The Program — Button-Controlled LED
This program uses a pushbutton as local input and an LED as local output on the Arduino Uno R3. Each press of the button toggles the LED on or off using a simple state counter. The Arduino communicates with the computer over USB (UART serial) for uploading the code, satisfying the wired communication requirement.
Wiring
- LED: Pin 8 → 220Ω resistor → LED anode (+) → LED cathode (−) → GND
- Button: Pin 7 → one leg of button, other leg → 5V (with pull-down resistor to GND)
- USB cable: Connected to computer for uploading code (wired serial communication)
Arduino Code
// Arduino Uno R3 — Button Toggle LED
// Local I/O: pushbutton (input on pin 7) + LED (output on pin 8)
// Wired communication: USB serial for code upload
unsigned const LED = 8;
unsigned const BUTTON = 7;
unsigned int bState = 0;
void setup() {
pinMode(BUTTON, INPUT);
pinMode(LED, OUTPUT);
}
void loop() {
if (digitalRead(BUTTON) == 1) {
digitalWrite(LED, HIGH);
bState += 1;
if (bState % 2 == 0) {
digitalWrite(LED, LOW);
bState = 0;
}
delay(100);
}
}
How It Works
- LED (pin 8): Configured as OUTPUT — this is the local output device.
- Button (pin 7): Configured as INPUT — this is the local input device. When pressed,
digitalReadreturns1(HIGH). - Toggle logic: Each button press increments
bState.
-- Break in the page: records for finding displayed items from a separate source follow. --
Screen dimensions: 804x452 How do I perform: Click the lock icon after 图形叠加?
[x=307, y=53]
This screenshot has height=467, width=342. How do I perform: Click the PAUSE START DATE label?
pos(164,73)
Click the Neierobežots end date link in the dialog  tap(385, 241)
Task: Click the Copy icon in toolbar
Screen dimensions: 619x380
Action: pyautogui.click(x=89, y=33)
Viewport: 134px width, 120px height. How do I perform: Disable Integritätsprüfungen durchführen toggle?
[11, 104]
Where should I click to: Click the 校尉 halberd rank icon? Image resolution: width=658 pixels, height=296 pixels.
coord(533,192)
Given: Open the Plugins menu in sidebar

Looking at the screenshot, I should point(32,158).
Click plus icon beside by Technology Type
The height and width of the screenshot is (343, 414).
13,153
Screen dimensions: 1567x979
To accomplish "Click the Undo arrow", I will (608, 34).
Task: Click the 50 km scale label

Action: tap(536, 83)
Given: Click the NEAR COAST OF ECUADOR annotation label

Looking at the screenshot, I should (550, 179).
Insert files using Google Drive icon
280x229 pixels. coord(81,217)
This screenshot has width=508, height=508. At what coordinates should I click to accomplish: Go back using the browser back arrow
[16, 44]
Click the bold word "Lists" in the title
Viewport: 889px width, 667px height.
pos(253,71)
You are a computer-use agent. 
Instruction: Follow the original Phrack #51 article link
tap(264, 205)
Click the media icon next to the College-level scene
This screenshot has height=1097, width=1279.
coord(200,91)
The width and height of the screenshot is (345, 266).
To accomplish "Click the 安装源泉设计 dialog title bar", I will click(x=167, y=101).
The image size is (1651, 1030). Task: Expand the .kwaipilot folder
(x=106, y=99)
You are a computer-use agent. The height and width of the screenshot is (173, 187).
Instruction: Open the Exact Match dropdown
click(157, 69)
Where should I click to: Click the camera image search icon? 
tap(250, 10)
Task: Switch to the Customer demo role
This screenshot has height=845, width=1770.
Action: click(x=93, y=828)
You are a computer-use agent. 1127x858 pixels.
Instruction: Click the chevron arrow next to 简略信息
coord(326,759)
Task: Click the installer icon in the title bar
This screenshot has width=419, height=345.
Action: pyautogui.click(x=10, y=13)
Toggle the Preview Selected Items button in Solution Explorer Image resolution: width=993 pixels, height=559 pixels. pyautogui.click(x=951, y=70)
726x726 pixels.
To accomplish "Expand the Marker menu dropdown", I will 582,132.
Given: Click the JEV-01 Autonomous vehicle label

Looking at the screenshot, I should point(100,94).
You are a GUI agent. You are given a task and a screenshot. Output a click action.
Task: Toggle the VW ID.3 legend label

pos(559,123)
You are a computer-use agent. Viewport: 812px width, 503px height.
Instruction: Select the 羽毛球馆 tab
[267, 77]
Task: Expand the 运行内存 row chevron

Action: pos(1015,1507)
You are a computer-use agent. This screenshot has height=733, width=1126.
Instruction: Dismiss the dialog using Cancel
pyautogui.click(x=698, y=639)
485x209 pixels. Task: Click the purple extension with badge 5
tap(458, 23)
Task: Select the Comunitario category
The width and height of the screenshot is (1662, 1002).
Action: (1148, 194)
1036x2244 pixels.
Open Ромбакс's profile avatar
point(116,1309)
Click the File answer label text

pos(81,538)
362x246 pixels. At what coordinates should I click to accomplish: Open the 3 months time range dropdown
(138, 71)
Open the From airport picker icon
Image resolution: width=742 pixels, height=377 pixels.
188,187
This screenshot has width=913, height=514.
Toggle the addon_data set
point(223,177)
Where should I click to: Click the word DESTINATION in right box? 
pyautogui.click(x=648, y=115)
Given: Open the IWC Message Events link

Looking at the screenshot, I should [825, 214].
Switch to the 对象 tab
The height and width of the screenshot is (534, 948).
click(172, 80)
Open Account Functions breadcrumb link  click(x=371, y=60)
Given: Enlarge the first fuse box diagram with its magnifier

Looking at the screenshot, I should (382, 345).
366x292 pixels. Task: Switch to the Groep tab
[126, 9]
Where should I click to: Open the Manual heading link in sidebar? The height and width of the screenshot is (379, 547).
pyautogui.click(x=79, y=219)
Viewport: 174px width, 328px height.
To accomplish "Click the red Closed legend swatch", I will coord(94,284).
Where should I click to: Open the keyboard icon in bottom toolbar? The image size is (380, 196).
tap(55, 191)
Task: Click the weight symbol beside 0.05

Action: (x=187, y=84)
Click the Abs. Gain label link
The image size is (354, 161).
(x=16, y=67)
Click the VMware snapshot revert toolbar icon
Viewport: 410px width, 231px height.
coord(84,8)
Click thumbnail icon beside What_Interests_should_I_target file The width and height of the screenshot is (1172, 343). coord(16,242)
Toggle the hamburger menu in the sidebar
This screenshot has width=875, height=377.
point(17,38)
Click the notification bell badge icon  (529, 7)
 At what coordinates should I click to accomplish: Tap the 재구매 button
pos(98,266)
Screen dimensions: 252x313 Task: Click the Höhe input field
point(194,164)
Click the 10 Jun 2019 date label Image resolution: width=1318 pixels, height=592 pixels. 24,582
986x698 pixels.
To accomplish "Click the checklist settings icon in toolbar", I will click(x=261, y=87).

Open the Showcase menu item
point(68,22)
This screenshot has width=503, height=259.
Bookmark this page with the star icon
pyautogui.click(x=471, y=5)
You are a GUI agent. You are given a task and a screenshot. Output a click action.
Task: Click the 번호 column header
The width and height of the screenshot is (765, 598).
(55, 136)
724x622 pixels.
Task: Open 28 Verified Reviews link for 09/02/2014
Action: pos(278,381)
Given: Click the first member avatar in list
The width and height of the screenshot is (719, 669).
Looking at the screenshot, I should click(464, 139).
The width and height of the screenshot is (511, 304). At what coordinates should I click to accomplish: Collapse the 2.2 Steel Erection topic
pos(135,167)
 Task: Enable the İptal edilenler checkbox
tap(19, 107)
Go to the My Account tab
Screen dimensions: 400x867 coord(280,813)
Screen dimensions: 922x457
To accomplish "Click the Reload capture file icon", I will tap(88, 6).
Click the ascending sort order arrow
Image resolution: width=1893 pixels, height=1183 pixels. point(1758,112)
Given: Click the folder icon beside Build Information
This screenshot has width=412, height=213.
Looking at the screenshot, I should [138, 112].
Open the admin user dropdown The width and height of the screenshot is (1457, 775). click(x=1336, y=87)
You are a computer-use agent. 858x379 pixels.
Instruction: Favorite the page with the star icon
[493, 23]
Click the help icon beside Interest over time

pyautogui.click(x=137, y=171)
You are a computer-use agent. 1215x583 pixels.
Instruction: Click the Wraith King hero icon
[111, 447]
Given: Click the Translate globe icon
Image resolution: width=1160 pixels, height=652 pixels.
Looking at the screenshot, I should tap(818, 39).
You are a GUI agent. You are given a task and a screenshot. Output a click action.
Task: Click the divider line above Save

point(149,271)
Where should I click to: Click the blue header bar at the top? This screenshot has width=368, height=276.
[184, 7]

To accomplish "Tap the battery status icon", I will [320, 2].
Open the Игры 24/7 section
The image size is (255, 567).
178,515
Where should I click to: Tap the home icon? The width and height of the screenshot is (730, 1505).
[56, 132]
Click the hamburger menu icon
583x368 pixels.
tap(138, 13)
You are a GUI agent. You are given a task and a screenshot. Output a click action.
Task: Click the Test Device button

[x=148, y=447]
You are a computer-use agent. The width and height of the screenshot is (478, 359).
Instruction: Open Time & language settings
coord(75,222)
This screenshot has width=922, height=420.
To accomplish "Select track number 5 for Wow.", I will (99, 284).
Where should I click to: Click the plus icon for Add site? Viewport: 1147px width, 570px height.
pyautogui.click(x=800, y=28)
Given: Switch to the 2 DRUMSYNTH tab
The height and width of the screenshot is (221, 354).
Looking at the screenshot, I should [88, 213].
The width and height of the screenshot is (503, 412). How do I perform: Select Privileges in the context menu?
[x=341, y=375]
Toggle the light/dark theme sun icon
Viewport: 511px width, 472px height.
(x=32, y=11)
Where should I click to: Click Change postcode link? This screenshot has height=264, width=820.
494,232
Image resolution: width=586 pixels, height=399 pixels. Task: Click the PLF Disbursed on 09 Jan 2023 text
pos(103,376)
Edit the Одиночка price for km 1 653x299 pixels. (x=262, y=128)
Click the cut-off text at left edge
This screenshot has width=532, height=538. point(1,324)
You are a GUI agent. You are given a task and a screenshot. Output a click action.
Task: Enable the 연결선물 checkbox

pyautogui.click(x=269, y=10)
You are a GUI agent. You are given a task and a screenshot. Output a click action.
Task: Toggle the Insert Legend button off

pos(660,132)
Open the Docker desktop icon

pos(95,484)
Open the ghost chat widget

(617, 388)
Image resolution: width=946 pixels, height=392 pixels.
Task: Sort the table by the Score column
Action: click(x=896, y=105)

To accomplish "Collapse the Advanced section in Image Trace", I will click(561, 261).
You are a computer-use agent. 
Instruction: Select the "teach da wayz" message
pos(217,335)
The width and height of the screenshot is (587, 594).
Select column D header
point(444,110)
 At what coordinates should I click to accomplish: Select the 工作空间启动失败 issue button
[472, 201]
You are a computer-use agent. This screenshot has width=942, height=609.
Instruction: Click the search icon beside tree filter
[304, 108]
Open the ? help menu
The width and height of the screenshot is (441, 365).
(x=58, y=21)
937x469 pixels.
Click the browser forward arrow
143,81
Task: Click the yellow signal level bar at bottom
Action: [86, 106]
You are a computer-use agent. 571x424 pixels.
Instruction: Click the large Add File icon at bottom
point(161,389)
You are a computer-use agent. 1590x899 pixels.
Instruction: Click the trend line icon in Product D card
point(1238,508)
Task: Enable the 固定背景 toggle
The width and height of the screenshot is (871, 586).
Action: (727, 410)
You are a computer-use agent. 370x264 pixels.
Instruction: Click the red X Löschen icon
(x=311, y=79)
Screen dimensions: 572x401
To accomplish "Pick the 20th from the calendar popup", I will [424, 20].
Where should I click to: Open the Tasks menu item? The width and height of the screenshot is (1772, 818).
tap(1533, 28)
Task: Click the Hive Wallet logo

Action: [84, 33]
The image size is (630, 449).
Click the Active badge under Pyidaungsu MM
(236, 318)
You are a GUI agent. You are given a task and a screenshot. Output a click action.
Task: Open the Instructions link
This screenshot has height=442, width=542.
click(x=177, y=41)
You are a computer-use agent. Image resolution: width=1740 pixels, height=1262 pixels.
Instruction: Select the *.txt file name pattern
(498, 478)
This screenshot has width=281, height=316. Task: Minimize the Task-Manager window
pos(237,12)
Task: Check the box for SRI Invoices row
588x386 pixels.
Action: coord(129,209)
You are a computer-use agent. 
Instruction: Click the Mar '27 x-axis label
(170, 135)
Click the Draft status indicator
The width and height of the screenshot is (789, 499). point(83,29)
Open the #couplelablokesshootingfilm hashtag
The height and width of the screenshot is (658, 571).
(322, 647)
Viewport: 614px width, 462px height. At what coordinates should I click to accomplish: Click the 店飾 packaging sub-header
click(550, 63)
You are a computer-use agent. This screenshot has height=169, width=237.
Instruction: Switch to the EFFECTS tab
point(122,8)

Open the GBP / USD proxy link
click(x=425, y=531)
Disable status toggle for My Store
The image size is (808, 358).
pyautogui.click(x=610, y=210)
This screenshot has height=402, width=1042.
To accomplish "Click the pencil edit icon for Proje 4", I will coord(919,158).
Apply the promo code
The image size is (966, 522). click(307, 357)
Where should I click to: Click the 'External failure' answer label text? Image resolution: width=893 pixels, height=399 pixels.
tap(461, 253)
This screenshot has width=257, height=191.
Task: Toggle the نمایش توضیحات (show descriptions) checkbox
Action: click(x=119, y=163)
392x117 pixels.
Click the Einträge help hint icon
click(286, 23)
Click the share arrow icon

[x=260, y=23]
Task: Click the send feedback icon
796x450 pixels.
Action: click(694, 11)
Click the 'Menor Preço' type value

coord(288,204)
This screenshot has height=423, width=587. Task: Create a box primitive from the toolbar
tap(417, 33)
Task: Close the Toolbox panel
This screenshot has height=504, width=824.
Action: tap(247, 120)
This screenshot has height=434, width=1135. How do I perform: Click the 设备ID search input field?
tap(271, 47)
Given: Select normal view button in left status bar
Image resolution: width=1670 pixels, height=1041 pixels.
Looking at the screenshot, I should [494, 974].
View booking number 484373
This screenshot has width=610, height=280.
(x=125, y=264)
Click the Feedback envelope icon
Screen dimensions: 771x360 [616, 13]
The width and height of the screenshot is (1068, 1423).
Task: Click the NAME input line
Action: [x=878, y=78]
On the first press (bState= 1, odd), the LED turns on. On the second press (bState= 2, even), the LED turns off and the counter resets to 0. - Delay: The 100ms delay acts as a simple debounce to prevent multiple triggers from a single press.
- Wired communication: The program is uploaded to the Arduino over USB, which uses the ATmega16U2 chip for USB-to-UART serial conversion.
Tinkercad Circuit
Before building the physical circuit, I prototyped it in Tinkercad to verify the wiring and test the code in simulation:
Tinkercad circuit simulation — Arduino Uno R3 with LED on pin 8 and pushbutton on pin 7
Video — Working Demo
Here's the circuit running on the real Arduino Uno R3. Each button press toggles the LED on or off — you can see the state change immediately after each press, with the 100ms delay preventing accidental double-triggers.
Arduino Uno R3 — pushbutton toggling the LED on and off
This demonstrates local interaction with both an input device (pushbutton) and an output device (LED), with the code uploaded via wired USB serial communication.